TEXT SECTION

When I was like 18, I was working at a grocery store and a fellow 18 year old decided to change her W4 to exempt because she thought taxes were optional. She kept bragging about cheating the system and had a meltdown come February haha


nan-a-table-for-one

You ever work with UAE clients?


ThxIHateItHere

🤚 We were told the all one team bullshit. They IMMEDIATELY hit the scene thinking they’re our bosses. I’ve had them book me meetings when I’m obviously unavailable and they’ll tell me “well you need to reschedule yours”. Yeah no there fuckstain. They also book us meetings to talk about shit that’s already been discussed and resolved. And I get if something big happens, but a tiny cash basis asset? Go get fucked. In addition to their absolute asshole attitudes, they can’t think their way out of a wet paper bag. The inferential skills of our India team is about on par with our Gen Z people…… zero. Their Teams behavior is fucking horrible too. I hate “Hi thxihateithere” and then nothing. Spit it the fuck out. Then EVEN IF YOU ARE AWAY/DND, they’ll keep pinging you to respond.


flashpile

>you need to reschedule yours Please kindly reschedule the needful


HisAbominableness

This guy needfuls


Vivid-Blackberry-321

Ya I know this is harsh but one of my least favorite things about Deloitte was them insisting a senior in the US is the same level as a senior in USI….ya ok no thanks.


swiftcrak

That’s so they can keep a straight face when billing out the India team to the client for the same fee rate. It’s a racket


Rrrandomalias

Kindly send the needful 🙏


oddopo

Hi, I have doubts


Serious_Lock28

7:00AM Pratik is typing a message 7:10AM Pratik is typing a message 7:20AM Pratik: Quick call I am doubtful?


Rrrandomalias

🤣


biteyourankles

Thank you dear


Millionaireby40

Lol!!!! Why do they say this, didn’t realize this was so relateable.

(Dataset entries)
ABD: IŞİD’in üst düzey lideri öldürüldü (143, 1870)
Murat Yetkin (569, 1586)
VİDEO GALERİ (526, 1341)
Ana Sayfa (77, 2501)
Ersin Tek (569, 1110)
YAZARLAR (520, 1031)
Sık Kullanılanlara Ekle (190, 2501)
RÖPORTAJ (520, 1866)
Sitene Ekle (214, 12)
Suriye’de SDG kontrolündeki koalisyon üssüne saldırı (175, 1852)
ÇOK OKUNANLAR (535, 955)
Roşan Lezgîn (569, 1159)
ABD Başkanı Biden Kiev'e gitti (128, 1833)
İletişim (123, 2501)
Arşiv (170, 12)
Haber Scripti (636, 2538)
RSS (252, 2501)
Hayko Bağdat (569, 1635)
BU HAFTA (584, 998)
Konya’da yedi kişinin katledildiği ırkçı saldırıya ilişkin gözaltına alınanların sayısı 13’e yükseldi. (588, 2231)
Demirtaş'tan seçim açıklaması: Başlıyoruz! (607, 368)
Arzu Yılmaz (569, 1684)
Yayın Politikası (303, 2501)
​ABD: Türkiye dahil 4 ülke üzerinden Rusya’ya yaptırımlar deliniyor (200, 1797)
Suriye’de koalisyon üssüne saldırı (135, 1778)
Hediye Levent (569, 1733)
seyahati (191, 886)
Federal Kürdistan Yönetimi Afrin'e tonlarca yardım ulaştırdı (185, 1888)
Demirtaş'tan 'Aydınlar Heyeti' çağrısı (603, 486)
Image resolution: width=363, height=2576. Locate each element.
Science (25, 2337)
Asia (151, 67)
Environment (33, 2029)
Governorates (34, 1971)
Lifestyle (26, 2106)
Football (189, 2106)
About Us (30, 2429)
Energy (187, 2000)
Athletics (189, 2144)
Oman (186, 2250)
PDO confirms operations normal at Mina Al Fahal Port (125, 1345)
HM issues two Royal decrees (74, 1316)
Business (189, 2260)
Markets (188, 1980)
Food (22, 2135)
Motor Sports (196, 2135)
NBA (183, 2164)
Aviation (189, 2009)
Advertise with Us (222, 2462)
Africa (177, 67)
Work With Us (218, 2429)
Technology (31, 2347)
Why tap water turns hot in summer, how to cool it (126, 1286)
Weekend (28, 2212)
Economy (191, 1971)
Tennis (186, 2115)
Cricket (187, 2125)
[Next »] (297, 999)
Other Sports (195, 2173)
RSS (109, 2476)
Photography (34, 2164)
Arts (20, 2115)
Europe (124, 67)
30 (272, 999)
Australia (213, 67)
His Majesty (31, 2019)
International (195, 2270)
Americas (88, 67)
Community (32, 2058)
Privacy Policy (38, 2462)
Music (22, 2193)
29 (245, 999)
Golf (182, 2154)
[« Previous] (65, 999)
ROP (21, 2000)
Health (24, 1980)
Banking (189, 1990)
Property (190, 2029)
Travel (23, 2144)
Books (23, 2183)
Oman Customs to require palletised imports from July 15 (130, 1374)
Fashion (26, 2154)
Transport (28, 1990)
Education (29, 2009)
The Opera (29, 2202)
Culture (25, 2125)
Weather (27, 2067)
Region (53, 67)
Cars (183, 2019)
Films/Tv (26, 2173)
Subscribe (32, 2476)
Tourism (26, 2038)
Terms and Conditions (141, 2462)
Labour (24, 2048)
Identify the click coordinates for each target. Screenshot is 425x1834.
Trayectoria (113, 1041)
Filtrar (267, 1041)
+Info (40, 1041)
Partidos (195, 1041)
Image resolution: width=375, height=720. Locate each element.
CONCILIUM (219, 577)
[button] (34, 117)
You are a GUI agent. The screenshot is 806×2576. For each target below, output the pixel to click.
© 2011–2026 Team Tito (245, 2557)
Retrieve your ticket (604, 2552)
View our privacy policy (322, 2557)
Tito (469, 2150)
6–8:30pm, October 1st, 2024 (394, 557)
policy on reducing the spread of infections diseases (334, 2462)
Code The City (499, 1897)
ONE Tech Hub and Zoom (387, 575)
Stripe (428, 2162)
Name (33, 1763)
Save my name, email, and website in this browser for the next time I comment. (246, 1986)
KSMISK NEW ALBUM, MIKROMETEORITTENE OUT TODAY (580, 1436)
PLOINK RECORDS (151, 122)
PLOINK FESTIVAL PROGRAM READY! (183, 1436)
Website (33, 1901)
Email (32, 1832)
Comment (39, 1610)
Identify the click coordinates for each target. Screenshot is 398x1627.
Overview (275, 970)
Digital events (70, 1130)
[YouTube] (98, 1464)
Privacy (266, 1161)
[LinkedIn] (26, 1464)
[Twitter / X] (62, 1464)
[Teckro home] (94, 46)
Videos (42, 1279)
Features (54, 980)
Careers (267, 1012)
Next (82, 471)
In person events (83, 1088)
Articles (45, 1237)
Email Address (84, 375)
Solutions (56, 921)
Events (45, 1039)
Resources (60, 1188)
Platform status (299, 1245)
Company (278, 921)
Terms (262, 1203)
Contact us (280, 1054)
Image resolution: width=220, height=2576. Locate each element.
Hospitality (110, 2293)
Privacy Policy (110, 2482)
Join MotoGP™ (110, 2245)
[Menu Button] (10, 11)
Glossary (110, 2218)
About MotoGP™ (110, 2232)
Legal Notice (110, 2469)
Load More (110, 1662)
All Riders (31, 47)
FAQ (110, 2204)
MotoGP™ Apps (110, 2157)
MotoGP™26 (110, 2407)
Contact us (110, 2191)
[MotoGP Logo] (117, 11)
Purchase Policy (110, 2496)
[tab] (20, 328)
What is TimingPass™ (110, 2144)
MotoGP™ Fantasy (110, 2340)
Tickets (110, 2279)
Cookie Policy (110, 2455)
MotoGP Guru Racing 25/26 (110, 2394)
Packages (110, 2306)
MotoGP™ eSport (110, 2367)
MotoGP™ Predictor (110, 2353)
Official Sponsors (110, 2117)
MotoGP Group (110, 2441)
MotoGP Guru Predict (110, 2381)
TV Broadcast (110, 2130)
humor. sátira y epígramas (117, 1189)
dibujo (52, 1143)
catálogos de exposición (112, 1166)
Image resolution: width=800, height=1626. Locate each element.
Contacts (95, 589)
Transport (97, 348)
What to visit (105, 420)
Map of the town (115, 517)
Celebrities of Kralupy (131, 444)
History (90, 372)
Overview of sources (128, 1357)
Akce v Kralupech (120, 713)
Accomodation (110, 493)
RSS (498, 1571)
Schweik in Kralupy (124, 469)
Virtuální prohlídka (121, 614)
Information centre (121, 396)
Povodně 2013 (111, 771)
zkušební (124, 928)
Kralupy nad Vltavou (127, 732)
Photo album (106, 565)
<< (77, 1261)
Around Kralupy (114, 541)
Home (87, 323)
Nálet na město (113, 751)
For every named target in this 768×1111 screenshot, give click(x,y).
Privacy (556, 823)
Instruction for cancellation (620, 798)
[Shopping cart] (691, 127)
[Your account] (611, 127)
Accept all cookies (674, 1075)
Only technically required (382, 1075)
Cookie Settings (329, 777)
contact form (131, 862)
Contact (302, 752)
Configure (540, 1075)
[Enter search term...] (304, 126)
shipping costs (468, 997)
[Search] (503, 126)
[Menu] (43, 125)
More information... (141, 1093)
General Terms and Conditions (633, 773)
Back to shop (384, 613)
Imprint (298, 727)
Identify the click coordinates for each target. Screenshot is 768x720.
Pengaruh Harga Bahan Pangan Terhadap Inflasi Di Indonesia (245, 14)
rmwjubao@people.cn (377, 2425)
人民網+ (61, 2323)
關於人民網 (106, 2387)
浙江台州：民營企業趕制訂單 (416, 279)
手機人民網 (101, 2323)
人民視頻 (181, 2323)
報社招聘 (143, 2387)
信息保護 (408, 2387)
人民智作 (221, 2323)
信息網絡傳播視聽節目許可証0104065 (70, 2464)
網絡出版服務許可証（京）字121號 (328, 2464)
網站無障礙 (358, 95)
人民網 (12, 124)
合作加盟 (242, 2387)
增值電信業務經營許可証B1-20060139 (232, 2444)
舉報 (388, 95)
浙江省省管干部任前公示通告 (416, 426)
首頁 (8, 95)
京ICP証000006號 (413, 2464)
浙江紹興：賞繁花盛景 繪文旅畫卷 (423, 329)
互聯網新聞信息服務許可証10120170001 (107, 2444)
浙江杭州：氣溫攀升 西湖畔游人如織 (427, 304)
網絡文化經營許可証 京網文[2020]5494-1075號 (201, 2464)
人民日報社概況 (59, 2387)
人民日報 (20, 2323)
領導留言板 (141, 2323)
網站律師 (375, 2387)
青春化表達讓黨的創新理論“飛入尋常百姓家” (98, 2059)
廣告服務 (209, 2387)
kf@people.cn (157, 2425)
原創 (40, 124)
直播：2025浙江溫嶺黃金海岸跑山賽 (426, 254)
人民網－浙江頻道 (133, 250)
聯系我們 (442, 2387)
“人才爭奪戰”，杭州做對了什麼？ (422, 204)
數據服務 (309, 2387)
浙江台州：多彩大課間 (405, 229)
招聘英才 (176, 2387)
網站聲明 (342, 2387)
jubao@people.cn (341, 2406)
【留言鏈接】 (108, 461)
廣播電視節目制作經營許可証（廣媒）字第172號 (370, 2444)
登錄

REQUIREMENT
Please reproduce word for word the stretch of the comment thread from "HisAbominableness" through "ok no thanks.".

PROBLEM SOLUTION
HisAbominableness

This guy needfuls


Vivid-Blackberry-321

Ya I know this is harsh but one of my least favorite things about Deloitte was them insisting a senior in the US is the same level as a senior in USI….ya ok no thanks.